Accessories
August 2009 Issue
E-Reader for Plates: Kindle DX Gets Close
It will display a full-size NACO plate and can store most of the U.S. library. Screen nav is a bit busy, but it’s learnable.
Getting approach plates to play on portable electronic devices has proven to be a round peg in a square hole. Several companies have tried to crack this nut, but it seems to defy an elegant why-didn’t-I-think-of-that solution that resonates with everyone. The latest effort is to adapt Amazon’s much hyped Kindle e-reader to the task of being a chart library, something it was never designed to do but can actually manage with a reasonable degree of grace. A company called Gold Seal Ventures through its Web outlet www.airbrief.com will launch this product formally at EAA AirVenture in July.
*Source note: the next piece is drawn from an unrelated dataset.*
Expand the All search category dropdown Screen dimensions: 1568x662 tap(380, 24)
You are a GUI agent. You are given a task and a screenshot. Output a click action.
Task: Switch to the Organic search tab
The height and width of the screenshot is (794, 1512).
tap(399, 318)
They sent us an advance unit for a first look and although we’re favorably impressed, perfection still eludes. Amazon has made ripples in the publishing world with its Kindle e-reader, a device that’s sold as being so-called electronic paper. Kindles are among a class of products that have electrophoretic displays that use minutely charged particles re-arranged on a plastic substrate to produce readable images and text. The process is somewhat like the old Etch-A-Sketch toys we had as kids, but instead of a couple of X-Y knobs, the process is done rapidly by applying selective voltages to the screen to rearrange ink particles into type and rudimentary images.